─── Excerpted data ───
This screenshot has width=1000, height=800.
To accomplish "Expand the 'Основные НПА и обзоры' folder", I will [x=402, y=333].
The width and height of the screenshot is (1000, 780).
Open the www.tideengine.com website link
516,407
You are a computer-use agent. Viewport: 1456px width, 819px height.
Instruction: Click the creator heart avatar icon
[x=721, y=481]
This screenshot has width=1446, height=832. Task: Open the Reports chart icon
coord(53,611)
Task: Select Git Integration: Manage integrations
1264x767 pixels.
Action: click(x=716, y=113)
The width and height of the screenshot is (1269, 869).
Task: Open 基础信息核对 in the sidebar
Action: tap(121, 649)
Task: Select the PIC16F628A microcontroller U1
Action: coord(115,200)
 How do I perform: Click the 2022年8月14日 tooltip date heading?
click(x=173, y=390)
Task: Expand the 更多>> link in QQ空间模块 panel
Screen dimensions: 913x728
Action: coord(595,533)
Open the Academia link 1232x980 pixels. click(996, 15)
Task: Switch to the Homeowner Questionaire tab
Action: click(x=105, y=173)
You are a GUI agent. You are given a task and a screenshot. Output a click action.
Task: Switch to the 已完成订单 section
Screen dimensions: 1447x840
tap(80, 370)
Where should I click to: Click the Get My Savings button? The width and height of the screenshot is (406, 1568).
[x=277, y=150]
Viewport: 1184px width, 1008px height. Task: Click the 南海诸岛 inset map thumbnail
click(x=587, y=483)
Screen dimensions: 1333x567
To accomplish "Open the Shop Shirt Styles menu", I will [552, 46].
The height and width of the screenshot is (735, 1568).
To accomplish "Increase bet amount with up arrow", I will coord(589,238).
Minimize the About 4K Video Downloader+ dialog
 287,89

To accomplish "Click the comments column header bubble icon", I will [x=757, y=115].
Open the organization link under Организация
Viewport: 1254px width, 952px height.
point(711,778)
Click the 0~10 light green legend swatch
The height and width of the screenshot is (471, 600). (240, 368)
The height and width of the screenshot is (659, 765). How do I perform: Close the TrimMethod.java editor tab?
───
*Instructions to follow:* Nothing but the exact lines of the data above, from the line containing "How do I perform: Click" through the last, should appear in the answer.

*Problem solution:*
 How do I perform: Click the 2022年8月14日 tooltip date heading?
click(x=173, y=390)
Task: Expand the 更多>> link in QQ空间模块 panel
Screen dimensions: 913x728
Action: coord(595,533)
Open the Academia link 1232x980 pixels. click(996, 15)
Task: Switch to the Homeowner Questionaire tab
Action: click(x=105, y=173)
You are a GUI agent. You are given a task and a screenshot. Output a click action.
Task: Switch to the 已完成订单 section
Screen dimensions: 1447x840
tap(80, 370)
Where should I click to: Click the Get My Savings button? The width and height of the screenshot is (406, 1568).
[x=277, y=150]
Viewport: 1184px width, 1008px height. Task: Click the 南海诸岛 inset map thumbnail
click(x=587, y=483)
Screen dimensions: 1333x567
To accomplish "Open the Shop Shirt Styles menu", I will [552, 46].
The height and width of the screenshot is (735, 1568).
To accomplish "Increase bet amount with up arrow", I will coord(589,238).
Minimize the About 4K Video Downloader+ dialog
 287,89

To accomplish "Click the comments column header bubble icon", I will [x=757, y=115].
Open the organization link under Организация
Viewport: 1254px width, 952px height.
point(711,778)
Click the 0~10 light green legend swatch
The height and width of the screenshot is (471, 600). (240, 368)
The height and width of the screenshot is (659, 765). How do I perform: Close the TrimMethod.java editor tab?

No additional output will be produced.